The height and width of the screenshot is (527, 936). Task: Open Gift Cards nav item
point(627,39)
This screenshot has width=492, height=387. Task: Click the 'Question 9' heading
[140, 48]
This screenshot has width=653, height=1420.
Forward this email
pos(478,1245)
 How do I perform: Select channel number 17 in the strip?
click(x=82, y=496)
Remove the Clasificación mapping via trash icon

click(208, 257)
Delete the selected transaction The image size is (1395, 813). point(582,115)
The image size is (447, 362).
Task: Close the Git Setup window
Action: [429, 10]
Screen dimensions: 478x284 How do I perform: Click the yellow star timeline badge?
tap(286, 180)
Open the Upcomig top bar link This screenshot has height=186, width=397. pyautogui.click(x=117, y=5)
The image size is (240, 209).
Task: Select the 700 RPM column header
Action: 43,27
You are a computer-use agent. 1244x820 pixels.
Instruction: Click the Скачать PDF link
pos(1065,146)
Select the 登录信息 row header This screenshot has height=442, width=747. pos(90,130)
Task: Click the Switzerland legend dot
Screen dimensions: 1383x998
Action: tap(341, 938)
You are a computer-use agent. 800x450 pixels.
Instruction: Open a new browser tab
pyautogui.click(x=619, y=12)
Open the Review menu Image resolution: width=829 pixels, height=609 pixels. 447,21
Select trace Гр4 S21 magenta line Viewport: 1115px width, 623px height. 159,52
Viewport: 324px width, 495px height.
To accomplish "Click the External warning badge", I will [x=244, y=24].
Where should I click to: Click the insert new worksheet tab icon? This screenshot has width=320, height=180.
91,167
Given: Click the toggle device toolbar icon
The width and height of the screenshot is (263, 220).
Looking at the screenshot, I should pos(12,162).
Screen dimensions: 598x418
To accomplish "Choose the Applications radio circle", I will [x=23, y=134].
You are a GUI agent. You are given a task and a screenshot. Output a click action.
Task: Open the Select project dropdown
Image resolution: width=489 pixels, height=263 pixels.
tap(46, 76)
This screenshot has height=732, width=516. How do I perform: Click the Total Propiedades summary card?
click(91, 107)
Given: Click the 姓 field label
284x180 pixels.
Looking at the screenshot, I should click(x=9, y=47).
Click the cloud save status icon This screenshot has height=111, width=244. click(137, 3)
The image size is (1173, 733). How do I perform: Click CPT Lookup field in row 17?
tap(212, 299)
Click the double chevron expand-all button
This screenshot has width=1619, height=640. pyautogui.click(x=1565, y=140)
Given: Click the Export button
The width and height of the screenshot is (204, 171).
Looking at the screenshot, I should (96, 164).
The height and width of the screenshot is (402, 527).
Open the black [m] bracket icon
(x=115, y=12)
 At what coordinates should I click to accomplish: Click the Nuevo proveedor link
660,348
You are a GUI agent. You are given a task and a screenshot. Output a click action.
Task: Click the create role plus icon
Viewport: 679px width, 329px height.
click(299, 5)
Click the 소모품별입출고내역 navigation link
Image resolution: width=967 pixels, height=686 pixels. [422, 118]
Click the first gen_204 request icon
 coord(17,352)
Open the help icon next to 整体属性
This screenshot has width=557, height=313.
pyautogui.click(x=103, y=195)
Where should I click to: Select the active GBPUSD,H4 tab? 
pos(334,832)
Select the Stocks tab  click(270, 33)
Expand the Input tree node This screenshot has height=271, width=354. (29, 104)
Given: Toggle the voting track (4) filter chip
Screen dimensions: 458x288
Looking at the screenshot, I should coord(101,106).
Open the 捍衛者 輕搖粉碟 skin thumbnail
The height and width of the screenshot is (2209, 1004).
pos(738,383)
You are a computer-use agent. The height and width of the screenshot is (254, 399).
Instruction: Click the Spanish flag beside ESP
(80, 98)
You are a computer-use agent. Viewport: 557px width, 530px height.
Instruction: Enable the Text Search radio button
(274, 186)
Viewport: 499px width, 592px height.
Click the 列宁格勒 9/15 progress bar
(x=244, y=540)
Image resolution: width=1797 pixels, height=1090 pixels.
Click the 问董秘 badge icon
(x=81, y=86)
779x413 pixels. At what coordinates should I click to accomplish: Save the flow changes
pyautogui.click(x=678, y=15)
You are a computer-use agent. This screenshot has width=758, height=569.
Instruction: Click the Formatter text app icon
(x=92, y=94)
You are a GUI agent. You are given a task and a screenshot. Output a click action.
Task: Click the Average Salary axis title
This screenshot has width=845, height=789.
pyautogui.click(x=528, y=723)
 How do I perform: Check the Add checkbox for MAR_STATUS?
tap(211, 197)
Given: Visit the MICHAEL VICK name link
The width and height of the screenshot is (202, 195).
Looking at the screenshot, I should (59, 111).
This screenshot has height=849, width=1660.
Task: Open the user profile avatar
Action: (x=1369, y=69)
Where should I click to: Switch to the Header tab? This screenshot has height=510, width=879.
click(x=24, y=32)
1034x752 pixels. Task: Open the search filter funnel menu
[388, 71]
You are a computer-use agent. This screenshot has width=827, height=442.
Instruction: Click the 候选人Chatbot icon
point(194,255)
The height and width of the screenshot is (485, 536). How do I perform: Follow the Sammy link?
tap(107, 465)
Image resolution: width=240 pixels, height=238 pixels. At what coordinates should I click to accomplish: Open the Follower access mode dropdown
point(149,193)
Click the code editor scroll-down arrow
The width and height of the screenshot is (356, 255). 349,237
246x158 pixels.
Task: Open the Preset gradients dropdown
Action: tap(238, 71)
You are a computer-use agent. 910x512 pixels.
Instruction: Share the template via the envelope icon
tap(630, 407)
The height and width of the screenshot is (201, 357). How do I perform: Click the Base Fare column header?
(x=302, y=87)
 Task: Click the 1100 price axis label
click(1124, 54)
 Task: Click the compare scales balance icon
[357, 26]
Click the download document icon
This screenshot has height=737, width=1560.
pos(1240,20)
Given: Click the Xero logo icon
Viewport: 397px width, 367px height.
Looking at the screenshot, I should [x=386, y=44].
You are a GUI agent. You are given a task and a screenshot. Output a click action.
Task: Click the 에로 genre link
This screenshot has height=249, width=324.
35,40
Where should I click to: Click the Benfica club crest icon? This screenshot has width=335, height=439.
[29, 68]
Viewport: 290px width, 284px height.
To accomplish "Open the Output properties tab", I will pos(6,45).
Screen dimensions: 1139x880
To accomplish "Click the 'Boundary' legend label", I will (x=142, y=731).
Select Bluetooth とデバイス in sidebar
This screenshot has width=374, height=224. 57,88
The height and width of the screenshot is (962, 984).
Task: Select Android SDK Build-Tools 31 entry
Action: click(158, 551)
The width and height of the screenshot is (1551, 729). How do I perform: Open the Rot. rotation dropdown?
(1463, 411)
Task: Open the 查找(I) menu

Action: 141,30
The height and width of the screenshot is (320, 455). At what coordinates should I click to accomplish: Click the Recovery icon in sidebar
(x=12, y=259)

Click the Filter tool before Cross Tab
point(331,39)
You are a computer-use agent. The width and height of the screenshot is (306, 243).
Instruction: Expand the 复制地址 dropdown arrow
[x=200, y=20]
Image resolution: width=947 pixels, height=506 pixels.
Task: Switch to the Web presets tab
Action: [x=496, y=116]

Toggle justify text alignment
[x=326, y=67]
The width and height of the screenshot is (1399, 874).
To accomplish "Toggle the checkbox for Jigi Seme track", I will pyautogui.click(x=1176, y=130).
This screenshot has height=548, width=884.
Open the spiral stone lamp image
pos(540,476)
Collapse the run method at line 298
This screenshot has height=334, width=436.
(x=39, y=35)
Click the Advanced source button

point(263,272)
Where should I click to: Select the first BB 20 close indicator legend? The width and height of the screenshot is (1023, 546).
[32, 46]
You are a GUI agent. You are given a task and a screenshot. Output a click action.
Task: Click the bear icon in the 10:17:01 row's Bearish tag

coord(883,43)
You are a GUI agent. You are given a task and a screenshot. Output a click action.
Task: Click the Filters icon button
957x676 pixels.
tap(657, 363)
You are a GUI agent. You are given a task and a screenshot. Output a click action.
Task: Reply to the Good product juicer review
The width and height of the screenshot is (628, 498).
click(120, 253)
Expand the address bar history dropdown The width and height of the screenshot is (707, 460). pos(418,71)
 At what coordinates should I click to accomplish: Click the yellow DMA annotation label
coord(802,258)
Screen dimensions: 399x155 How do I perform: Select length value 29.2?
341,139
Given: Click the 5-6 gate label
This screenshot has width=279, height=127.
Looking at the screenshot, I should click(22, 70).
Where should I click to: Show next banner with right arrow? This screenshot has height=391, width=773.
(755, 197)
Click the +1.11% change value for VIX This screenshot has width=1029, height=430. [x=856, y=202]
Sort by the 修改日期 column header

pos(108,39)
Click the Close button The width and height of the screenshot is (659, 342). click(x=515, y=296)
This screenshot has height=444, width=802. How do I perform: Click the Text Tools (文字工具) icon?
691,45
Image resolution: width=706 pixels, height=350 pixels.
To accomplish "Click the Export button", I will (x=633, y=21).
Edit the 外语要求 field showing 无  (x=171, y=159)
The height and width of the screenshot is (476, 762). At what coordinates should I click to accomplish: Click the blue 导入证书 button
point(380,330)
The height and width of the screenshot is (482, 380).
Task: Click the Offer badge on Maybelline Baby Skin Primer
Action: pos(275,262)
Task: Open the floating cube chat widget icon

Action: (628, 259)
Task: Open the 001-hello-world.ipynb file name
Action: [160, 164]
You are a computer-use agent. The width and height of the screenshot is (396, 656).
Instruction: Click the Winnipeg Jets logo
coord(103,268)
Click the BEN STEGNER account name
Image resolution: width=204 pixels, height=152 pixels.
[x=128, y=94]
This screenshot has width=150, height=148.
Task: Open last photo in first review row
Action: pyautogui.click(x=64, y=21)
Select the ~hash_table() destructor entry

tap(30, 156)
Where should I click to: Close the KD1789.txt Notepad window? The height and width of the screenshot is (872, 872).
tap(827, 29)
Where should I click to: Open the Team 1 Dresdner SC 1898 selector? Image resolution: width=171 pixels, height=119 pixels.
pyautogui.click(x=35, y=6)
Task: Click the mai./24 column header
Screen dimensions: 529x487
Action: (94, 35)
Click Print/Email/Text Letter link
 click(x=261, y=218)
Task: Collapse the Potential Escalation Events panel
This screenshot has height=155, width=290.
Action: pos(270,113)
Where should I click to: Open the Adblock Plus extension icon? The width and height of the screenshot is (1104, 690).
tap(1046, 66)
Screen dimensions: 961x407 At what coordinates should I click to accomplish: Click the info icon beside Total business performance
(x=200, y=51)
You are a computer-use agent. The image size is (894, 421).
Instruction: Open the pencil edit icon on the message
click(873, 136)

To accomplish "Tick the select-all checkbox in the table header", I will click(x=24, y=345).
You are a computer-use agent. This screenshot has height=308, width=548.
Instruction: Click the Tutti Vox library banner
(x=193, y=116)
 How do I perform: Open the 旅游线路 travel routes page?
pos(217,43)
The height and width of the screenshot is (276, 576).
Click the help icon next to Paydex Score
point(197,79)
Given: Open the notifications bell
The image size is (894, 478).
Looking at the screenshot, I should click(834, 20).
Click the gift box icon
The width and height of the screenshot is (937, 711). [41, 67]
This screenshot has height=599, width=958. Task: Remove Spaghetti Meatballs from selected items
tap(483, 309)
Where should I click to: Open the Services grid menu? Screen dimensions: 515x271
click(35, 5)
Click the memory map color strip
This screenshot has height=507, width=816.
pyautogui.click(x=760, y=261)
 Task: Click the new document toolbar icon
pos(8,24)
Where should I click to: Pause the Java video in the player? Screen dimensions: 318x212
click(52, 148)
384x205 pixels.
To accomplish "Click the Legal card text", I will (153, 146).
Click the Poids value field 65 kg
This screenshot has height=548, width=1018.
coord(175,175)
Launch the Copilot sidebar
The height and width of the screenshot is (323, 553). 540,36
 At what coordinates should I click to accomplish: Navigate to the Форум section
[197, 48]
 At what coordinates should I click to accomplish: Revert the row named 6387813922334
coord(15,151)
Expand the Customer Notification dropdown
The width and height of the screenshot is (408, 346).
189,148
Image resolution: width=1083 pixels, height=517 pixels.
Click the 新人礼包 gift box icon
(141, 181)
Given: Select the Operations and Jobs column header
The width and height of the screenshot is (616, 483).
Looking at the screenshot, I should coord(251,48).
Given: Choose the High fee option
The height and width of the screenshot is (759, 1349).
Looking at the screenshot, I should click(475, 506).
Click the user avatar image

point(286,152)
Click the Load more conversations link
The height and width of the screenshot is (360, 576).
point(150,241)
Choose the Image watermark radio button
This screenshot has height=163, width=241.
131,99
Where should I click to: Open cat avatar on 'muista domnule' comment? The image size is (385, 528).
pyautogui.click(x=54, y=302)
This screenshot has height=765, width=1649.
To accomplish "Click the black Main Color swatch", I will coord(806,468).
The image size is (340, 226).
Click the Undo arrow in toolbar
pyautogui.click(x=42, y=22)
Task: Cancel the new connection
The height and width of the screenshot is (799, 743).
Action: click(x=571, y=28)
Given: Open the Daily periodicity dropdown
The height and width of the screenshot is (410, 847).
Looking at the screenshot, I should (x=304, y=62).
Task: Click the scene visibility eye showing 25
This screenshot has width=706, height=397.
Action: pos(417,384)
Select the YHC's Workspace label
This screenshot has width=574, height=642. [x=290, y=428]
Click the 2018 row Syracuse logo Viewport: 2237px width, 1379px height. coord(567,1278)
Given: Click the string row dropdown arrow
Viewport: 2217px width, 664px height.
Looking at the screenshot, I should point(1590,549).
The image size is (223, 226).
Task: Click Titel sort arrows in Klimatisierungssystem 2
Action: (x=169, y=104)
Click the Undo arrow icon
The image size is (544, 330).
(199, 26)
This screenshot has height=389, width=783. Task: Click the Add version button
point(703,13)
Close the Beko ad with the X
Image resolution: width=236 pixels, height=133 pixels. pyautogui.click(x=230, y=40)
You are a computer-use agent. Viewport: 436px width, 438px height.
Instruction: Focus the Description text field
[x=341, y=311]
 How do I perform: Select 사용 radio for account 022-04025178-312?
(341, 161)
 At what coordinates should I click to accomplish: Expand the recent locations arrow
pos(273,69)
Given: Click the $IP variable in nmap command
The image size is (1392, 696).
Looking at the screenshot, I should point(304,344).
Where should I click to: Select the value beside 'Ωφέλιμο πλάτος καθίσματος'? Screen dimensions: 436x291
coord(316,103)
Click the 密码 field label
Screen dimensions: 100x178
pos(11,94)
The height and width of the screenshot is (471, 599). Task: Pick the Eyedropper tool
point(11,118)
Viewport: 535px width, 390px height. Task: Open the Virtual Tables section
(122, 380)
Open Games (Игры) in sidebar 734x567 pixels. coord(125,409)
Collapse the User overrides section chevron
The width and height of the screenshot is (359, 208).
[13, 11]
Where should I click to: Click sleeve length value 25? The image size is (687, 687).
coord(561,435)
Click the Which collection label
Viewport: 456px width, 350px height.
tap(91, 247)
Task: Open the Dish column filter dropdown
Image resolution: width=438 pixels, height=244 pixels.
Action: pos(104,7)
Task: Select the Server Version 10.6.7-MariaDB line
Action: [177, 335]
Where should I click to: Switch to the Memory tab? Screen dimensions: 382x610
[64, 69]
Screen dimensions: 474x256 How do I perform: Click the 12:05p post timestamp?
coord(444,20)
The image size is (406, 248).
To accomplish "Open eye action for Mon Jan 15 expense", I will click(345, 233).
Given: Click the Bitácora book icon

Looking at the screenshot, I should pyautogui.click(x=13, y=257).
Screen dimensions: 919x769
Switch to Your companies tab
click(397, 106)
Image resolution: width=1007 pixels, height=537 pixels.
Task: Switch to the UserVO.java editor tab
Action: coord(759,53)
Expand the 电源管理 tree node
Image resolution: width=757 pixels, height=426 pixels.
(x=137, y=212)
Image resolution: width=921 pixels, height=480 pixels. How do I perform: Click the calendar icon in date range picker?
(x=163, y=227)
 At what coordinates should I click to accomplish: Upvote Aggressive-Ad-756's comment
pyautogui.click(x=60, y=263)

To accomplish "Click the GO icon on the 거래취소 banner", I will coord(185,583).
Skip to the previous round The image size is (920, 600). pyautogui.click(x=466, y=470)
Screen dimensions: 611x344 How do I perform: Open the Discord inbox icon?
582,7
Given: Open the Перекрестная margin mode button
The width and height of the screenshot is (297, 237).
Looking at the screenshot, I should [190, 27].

▶ To do:
Each line above that contains "Choose" must be copied out.

▶ Response to the task:
To accomplish "Choose the Applications radio circle", I will [x=23, y=134].
Given: Choose the High fee option
Choose the Image watermark radio button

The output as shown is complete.